Nearly one quarter of the prison group had juvenile criminal records. Only two offender groups exceed this figure and only two more approximate it; otherwise the sex offenders have only 7 to 14 per cent with records of juvenile crime. Two of the three aggressor groups had percentages essentially equaling or surpassing the 24 per cent figure of the prison group.1 They and the peepers seem the only sex offenders prone to juvenile court trouble.

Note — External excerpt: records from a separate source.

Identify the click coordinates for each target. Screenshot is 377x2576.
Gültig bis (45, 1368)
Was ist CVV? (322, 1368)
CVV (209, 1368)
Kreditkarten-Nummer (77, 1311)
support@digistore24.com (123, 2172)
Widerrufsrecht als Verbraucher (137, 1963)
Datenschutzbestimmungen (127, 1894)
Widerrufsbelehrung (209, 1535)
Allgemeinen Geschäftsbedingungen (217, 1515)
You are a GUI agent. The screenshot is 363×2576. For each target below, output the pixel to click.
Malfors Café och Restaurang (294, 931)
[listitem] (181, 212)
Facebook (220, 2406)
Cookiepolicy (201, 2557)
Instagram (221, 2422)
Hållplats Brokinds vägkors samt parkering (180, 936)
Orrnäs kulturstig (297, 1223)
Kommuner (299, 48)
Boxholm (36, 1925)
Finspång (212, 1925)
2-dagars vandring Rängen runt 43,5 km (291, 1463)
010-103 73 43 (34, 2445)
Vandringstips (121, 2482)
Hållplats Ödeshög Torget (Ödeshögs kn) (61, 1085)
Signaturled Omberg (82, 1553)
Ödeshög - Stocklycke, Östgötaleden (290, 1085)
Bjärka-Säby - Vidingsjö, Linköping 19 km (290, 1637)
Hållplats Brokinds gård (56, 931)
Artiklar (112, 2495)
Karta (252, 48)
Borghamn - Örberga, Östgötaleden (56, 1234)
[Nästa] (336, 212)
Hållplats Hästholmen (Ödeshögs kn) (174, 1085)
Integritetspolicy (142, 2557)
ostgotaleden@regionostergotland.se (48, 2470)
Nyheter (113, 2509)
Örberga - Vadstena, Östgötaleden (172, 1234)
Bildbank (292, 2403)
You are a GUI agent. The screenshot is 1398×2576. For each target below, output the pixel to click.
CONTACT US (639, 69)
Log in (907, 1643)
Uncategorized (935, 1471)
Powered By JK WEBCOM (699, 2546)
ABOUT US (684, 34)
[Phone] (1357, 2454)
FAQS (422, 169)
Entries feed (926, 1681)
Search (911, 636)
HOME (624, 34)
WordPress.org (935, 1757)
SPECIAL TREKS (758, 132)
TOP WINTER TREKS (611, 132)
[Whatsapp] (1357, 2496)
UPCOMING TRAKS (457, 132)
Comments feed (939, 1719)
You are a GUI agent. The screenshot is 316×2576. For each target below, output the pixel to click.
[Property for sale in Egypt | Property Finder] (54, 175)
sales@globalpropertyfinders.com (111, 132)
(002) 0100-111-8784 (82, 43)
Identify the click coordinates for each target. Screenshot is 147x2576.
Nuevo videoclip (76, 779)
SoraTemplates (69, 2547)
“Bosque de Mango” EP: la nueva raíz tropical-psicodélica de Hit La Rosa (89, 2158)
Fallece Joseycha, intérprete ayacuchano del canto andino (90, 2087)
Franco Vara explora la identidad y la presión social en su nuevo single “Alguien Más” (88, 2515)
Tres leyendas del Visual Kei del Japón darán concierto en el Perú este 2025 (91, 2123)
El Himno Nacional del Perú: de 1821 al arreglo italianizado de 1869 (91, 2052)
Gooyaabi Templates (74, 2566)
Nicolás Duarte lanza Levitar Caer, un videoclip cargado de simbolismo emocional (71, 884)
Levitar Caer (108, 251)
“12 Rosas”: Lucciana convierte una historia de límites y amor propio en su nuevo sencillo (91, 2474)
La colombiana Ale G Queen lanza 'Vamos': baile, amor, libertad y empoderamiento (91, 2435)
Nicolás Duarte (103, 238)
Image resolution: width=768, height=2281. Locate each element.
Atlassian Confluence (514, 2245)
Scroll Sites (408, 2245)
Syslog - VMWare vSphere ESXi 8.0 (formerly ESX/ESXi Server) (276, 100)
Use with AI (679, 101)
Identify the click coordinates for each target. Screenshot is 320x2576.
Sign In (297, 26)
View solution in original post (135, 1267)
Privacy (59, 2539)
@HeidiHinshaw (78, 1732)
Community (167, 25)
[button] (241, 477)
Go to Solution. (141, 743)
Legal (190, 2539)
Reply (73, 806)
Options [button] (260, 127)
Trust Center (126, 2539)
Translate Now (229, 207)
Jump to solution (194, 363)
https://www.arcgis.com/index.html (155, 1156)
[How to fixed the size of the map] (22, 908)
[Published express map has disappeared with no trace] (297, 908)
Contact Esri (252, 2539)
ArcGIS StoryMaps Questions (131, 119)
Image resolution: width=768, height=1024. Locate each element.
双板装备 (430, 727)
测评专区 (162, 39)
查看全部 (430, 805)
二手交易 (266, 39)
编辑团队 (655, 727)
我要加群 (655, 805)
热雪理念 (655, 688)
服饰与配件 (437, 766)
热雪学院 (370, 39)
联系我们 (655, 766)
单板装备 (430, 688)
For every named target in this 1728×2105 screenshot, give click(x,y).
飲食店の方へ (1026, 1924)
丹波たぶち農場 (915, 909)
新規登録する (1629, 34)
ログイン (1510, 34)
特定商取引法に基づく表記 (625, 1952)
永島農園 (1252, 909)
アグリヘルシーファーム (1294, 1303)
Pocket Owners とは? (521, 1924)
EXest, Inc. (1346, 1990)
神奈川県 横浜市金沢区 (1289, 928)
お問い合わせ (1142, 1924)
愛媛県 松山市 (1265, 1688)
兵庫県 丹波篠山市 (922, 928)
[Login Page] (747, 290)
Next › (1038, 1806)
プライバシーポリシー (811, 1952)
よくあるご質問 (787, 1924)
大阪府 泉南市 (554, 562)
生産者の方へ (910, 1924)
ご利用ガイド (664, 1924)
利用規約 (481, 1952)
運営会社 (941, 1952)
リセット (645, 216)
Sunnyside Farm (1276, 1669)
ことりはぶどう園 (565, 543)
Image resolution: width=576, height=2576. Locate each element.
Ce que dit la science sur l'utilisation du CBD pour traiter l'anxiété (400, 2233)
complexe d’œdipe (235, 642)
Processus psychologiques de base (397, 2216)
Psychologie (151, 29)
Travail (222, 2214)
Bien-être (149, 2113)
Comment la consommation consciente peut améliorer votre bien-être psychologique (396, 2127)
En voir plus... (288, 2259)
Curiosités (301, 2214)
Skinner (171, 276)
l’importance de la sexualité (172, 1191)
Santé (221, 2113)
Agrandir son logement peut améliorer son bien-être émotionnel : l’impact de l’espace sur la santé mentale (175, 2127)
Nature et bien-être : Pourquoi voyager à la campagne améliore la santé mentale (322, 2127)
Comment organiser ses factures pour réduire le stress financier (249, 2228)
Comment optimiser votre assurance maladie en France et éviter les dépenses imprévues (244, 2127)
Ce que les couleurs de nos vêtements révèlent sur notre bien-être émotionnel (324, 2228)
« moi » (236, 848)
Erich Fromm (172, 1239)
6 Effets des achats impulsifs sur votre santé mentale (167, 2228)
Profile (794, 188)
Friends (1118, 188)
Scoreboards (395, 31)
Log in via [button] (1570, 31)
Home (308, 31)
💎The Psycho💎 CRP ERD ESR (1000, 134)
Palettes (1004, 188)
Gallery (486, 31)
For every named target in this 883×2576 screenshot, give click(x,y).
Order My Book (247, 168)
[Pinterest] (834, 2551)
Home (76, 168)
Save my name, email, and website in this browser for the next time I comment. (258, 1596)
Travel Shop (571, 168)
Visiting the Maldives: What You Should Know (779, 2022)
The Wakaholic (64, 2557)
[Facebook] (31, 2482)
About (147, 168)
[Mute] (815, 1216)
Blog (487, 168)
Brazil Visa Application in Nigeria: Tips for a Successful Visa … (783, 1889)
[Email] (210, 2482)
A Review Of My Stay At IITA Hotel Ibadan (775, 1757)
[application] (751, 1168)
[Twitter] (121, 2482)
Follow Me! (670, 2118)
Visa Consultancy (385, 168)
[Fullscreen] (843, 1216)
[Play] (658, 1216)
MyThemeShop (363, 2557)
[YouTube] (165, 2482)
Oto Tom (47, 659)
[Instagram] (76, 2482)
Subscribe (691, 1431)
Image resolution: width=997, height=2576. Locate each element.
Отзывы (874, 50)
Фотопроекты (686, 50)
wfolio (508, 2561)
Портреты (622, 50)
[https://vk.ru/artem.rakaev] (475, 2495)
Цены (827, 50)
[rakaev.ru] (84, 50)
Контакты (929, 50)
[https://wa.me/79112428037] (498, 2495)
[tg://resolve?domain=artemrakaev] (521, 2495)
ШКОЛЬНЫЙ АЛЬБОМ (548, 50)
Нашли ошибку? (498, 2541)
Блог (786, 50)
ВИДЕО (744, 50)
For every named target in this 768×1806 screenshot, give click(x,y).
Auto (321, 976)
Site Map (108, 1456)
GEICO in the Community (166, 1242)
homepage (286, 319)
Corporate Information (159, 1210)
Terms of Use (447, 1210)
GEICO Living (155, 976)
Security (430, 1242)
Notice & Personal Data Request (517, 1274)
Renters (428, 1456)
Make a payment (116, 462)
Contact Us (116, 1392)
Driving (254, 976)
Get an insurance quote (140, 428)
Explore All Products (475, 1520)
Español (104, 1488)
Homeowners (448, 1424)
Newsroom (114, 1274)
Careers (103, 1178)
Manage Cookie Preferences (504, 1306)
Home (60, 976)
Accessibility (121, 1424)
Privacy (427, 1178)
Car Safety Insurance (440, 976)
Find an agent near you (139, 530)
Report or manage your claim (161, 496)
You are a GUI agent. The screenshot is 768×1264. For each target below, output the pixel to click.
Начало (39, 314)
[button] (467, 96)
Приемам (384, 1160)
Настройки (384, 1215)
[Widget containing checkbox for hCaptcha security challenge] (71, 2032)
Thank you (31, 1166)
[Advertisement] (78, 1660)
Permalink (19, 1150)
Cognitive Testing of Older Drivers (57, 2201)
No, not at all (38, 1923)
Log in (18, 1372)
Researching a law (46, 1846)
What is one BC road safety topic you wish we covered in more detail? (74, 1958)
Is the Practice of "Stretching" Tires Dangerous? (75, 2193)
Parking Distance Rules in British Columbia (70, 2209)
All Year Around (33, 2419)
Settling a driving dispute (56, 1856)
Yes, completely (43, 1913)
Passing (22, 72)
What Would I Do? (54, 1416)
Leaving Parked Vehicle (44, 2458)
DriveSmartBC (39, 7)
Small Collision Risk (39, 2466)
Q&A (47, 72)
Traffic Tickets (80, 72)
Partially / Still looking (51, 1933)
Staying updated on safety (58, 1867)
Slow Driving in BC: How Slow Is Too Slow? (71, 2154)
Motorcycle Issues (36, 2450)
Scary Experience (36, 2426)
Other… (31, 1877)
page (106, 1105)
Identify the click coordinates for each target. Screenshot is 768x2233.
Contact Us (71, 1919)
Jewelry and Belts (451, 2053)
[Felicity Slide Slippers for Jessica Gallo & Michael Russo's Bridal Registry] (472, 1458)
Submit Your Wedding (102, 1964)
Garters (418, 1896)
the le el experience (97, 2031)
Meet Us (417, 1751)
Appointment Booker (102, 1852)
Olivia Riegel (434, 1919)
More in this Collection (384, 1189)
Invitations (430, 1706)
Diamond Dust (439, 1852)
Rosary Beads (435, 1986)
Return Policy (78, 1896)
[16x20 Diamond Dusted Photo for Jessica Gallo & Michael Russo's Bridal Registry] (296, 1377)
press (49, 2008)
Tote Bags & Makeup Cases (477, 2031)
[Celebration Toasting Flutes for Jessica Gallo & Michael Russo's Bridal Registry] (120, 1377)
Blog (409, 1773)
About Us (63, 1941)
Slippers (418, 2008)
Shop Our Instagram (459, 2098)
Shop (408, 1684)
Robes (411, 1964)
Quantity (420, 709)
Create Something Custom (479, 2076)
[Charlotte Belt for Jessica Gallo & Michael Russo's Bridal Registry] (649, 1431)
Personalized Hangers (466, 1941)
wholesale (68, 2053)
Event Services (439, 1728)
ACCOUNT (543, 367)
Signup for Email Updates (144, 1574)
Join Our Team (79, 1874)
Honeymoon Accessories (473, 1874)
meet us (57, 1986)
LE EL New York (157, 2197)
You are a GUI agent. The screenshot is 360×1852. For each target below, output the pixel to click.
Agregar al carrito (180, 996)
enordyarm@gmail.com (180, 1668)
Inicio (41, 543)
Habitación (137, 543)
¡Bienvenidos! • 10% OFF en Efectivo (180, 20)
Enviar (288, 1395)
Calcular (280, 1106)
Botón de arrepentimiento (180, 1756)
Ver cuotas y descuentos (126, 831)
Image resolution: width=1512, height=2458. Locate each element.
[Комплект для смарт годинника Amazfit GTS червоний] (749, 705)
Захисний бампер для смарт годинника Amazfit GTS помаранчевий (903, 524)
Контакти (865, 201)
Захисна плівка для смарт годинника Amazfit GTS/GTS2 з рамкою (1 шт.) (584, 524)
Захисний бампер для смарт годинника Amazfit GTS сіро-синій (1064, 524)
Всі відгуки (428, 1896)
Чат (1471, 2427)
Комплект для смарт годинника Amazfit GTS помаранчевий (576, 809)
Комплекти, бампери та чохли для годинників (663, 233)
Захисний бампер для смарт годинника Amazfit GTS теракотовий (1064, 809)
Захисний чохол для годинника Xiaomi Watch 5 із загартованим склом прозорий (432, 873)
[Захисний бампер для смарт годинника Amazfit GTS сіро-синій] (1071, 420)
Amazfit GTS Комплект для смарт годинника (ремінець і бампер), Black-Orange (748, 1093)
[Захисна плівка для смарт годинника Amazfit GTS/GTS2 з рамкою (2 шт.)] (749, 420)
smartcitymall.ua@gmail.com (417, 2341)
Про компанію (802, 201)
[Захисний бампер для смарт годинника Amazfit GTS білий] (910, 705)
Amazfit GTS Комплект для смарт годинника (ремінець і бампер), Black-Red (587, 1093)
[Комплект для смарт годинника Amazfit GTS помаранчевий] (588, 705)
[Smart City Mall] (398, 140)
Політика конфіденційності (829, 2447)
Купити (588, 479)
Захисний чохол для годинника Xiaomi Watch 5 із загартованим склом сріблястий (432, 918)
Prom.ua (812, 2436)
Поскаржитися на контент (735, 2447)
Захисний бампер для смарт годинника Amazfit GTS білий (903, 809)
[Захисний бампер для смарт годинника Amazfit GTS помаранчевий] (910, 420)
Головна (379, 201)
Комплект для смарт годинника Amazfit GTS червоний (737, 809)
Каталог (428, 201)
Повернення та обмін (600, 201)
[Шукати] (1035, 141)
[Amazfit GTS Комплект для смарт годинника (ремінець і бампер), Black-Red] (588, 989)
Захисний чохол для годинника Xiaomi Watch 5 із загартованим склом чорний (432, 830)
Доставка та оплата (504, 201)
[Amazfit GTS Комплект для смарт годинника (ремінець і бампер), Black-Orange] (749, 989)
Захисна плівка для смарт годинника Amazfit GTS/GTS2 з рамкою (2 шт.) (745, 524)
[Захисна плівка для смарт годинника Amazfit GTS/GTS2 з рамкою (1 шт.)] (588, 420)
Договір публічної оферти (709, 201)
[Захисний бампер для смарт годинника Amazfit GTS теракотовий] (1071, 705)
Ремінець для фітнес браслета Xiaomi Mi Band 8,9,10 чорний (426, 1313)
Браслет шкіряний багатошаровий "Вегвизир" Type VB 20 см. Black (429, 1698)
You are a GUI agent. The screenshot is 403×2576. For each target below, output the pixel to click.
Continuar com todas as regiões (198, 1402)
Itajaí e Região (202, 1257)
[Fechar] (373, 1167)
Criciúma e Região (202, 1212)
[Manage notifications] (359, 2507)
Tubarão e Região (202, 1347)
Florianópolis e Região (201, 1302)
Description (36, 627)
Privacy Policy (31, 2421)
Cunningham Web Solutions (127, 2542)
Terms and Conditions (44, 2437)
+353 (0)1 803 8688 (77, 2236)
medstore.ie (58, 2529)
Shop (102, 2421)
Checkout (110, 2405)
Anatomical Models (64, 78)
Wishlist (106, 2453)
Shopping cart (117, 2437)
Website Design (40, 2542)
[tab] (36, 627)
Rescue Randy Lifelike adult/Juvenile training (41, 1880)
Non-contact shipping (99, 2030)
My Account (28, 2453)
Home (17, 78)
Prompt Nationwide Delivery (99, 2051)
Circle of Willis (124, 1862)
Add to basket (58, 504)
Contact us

The seriousness of the juvenile criminality, in the eyes of the community, may be measured by the percentage of boys who were committed to a juvenile institution for a period of six months or more. We again see the same picture that was presented by juvenile criminality as a whole: the prison group, with 16 per cent, is exceeded by the same two sex-offender groups and roughly equaled by two others. By and large, half to two thirds of the boys with juvenile records were commit ted for six months or more, but there are three exceptions to this generalization. Four fifths or more of the offenders vs. adults, the homosexual offenders vs. minors, and the homosexual offenders vs. adults had six-month-plus commitments. These groups are not notable for adult criminality; in fact the heterosexual offenders vs. adults had the smallest number of felony convictions per capita of any group.
Juvenile convictions for a sex offense range from none to nearly one fifth. The 2 per cent figure of the prison group is exceeded by about half of the sex-offender groups, but of these only four had more than 6 per cent who had committed juvenile sex offenses. These are the aggressors vs. minors (18 per cent), the homosexual offenders vs. children (10 per cent), the homosexual offenders vs. minors (7 per cent), and the peepers (11 per cent) ,2
The kinds of juvenile sex offenses have a direct relevance to the sex offenses committed by these individuals as adults. The heterosexual offenders, even as boys, had their juvenile sex offenses involve females. An even clearer relationship exists among the homosexual offenders. Of the ten males among the homosexual offenders vs. children who committed juvenile sex offenses, nine committed homosexual offenses. Among the homosexual offenders vs. minors, ten had juvenile sex offenses of which eight were homosexual, and among the homosexual offenders vs. adults the proportion is three out of four. Half the peepers and exhibitionists were committed as boys for peeping and exhibition respectively. The heterosexual aggressors lack this relationship between the type of juvenile and adult sex offense.
In all but three groups the percentage with nonsexual juvenile convictions outweighs by a wide margin the percentage with sexual convictions. These three exceptional groups are the homosexual offenders vs. children and minors, and the heterosexual offenders vs. children: here the juvenile sex-offense figures are more than half those of the juvenile nonsex-offense percentages.